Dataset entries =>
:::

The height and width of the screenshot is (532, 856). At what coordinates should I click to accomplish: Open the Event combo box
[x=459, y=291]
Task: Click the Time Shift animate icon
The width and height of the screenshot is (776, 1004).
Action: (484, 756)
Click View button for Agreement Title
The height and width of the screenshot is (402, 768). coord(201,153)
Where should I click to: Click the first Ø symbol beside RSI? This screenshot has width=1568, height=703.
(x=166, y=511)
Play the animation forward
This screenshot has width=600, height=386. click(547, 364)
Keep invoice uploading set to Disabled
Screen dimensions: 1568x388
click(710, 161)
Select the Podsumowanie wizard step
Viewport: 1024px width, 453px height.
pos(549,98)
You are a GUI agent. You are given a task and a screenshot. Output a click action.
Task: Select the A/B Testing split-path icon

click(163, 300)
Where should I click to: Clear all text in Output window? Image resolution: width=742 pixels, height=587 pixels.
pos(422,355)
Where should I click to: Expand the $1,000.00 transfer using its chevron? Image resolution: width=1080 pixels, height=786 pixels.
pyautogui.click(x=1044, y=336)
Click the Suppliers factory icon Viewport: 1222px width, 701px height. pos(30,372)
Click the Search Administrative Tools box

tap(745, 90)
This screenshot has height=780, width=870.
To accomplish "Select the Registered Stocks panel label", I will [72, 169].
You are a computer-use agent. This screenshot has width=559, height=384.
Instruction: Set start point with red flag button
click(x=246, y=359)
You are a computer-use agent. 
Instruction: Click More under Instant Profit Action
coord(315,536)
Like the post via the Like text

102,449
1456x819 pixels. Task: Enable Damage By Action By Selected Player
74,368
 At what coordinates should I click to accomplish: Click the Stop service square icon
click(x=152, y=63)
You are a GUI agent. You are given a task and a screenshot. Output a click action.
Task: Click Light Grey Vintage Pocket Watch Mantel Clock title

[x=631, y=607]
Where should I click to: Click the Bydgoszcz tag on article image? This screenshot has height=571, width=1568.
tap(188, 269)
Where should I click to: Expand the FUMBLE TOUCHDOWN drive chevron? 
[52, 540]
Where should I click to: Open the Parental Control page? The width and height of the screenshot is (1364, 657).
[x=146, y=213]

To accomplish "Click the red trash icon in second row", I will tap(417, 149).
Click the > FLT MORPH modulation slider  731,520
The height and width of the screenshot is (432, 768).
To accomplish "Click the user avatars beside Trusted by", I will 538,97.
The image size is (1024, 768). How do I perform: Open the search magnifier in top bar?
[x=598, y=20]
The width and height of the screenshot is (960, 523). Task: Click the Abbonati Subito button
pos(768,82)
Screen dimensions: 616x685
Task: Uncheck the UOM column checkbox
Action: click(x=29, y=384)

:::

Problem requirements =>
Identify the lines of the entries containing the string "agent". Copy each such line.

Solution =>
You are a GUI agent. You are given a task and a screenshot. Output a click action.
You are a computer-use agent. This screenshot has width=559, height=384.
You are a computer-use agent. 
You are a GUI agent. You are given a task and a screenshot. Output a click action.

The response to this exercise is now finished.